| Problem 1 |
In the article on the creeds below, rewrite the paragraph that begins "A presbyter named Arius" more briefly, keeping its main facts.
| Problem 2 |
List every person named in the article on the creeds below.
| Problem 3 |
Answer these from the article on the creeds below, one line each:
(a) In what year was the Edict of Milan issued?
(b) Roughly how many bishops gathered at Nicaea?
(c) What term does the article give for "of the same essence"?

======== Source text

Lost in Translation: Part 4 — Where Did the Creeds Come From?
From Theological Debate to Imperial Law
The Setting: A Divided Church
By the early 4th century, Christianity had survived waves of persecution. But it was also deeply divided.
The most pressing controversy concerned the relationship between the Father and the Son. Was the Son fully divine, equal to the Father? Or was He a created being — exalted above all creation, but not truly God in the same sense?
A presbyter named Arius in Alexandria taught that the Son was the first and greatest of God’s creations — but still created. “There was a time when He was not,” Arius reportedly said. The Son was divine in some sense, but not eternal, not of the same essence as the Father.
His bishop, Alexander (and later Alexander’s successor, Athanasius), argued the opposite: the Son is eternal, uncreated, fully God — of the same essence (homoousios) as the Father. To say otherwise, they argued, was to undermine the faith itself.
This was not merely an academic debate. It touched on salvation, worship, and the identity of the one Christians called Lord. And it was tearing communities apart.
Constantine Steps In
In 312 AD, Constantine won the Battle of Milvian Bridge and attributed his victory to the Christian God. The following year, in 313 AD, he and his co-emperor Licinius issued the Edict of Milan, which granted legal toleration to Christians throughout the Empire.
Christianity was no longer illegal. But Constantine wanted more than toleration. He wanted unity.
A divided church did not serve an emperor seeking to unify a fractured empire. When the Arian controversy threatened to split Christianity, Constantine took an unprecedented step: he convened a council of bishops to settle the matter.
In 325 AD, roughly 300 bishops gathered at Nicaea (in modern-day Turkey) at the emperor’s invitation — and expense. This was the first “ecumenical” council: a gathering intended to represent the whole church.
Constantine himself was not a theologian. By some accounts, he was not even baptized until near his death. But he presided over the opening of the council, urged the bishops toward consensus, and made clear that he expected a resolution.
A Detail Worth Noticing
Here is something worth pausing on: While Constantine convened Christian councils, he also retained the title Pontifex Maximus — the chief priest of Roman state religion.
This title had existed since before the Republic. Julius Caesar held it. Augustus held it. Every emperor held it. It was the position responsible for overseeing Roman religious practice — the temples, the rituals, the priests.

================
======== Recorded information

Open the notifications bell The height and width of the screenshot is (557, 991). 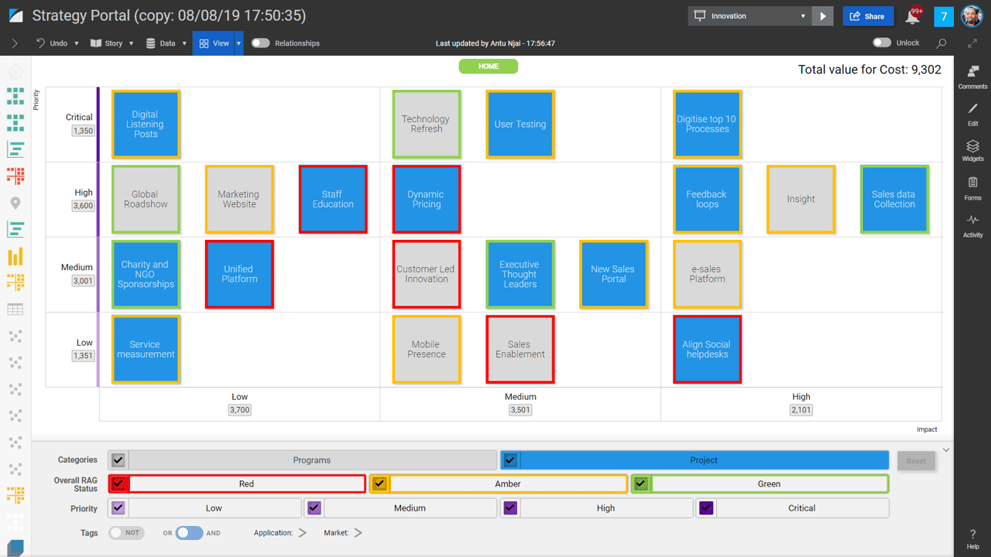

================

| Task output 1 |
Arius, a presbyter in Alexandria, taught that the Son was God's first and greatest creation but still created. He reportedly said, "There was a time when He was not." To him, the Son was divine in some sense but neither eternal nor of the same essence as the Father.

| Task output 2 |
Arius, Alexander, Athanasius, Constantine, Licinius, Julius Caesar, Augustus

| Task output 3 |
(a) 313 AD
(b) Roughly 300
(c) Homoousios